Thursday, December 14, 2006

Bending over backwards when you're buying

When you're trying to create a strategy to lower the category cost of a good or service within for a company it's practically a given that among the first things that is done is to attempt to aggregate demand for a particular good or service. There is the usual tussle between centralizing control and delegating authority out to regions or business units. It's probably no surprise that I tend to come down on the central control side of the argument when it comes to procurement, but what may surprise some is that I attribute less of the value to centralization to aggregated volume than I do to access to information. Experience has proven to me that buyers armed with lots of recent market knowledge routinely will negotiate better deals than buyers armed only with bigger volumes. This post will try to provide a partial justification for that opinion, and it's based on a couple of special cases of supply and demand curves from our friends in economics, the backward bending supply curve and the u-shaped cost curves. I've used material from Wikipedia to help illustrate my points.

Standard supply and demand theory tries to explain how the amount of demand for a good or service and the amount of supply of that good or service interact. In relation to the amount of supply, the more demand there is for something, the higher the market price. The more supply there is in relation to the demand the lower the market price. Here's an illustration from the wikipedia entry.



This is the primary reason why buyers like to aggregate their demand - assuming adequacy of supply the more you buy (the red downward sloping line) the lower your per unit costs should be. Of course, in the real world sales teams don't pay much attention demand curves and will happily charge companies with larger volumes higher prices.

The backward bending demand curve is often used to describe labour markets "As a person's wage increases, they are willing to supply a greater number of hours working, but when the wage reaches an extremely high amount (say a wage of $4,000 per hour), the amount of labor supplied actually decreases". I can't recall ever seeing this behaviour in the market, or at least that couldn't more accurately be described as simply lowering supply and increasing price. It is worth having buyers understand, if only to help them understand that the standard curves don't always apply.




The u shaped cost curve, where the cost of a good or service initially decreases with volume and then begins to increase with additional volume is pretty common in real markets. There are many reasons, the main reason why companies accept a supplier having a u shaped cost curve is that the increased price they pay to a supplier that has a higher cost with more volume is often lower than the company would incur for introducing a new supplier "switching costs". The u shaped cost curve looks like this (don't blame wikipedia for this one).

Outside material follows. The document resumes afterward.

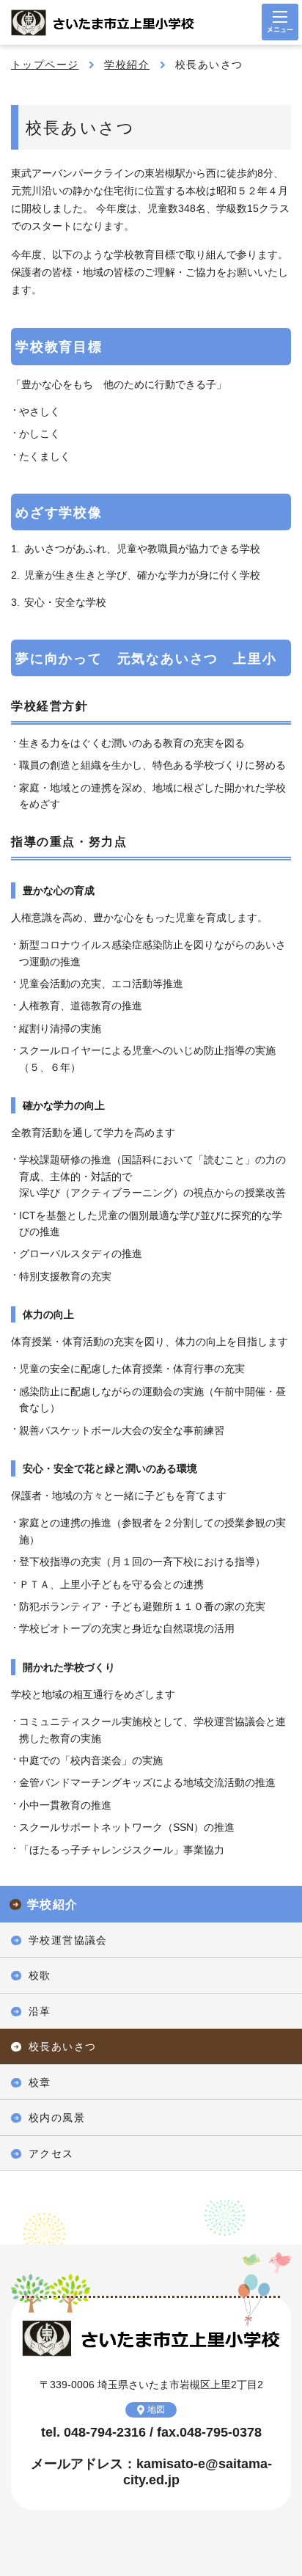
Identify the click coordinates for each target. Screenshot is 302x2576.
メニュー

I've run into this curve several times, usually while negotiating corporate-wide, or nation-wide deals for companies. Here are a few examples:

  • Waste removal for a US based national housing REIT
  • Travel agency and card services for a global telecommunication firm
  • PCs for a national Canadian bank
  • Office supplies for a national government
  • Airline travel for a global media company
  • Facility Management services for a commercial property REIT
  • MRO and parts for a military
  • Engineering supplies for a continental freight railway
  • Food and snacks for a global media company
  • Consulting services for a national government
  • Packaging supplies for a global manufacturer
  • Consumer shopping bags for a national retailer
  • Recycling services for a brand-name retailer
And the list could continue. The list of examples is deliberately diverse both in industry served and in category purchased. There are, at least, three similarities. First, in every case the organization was large and geographically dispersed, the second is that the good or service being purchased was not being consumed by a manufacturing process (in other words they are "indirect" goods and services). The final is that none of them are classic "commodities", there are no public traded financial instruments to buy and sell waste removal service "futures".

With time, expertise, and the ability to test the market frequently, buyers can get a reasonable level of understanding of when a price curve for a good or service will begin to curve upwards. Often it is a function of both volume and geographic dispersion. It might cost a supplier more to service one city than another depending on how much business they have in each location. You might find that a supplier has production capacity constraints that you are bumping up against.

You want your buyers to lower the total cost of a category of good or service. They should consciously be aggregating and disaggregating volume to find the optimal "demand" offer to the market. That often means letting them pay a premium for a given geography or range of goods and services if that means an aggregate lower cost overall.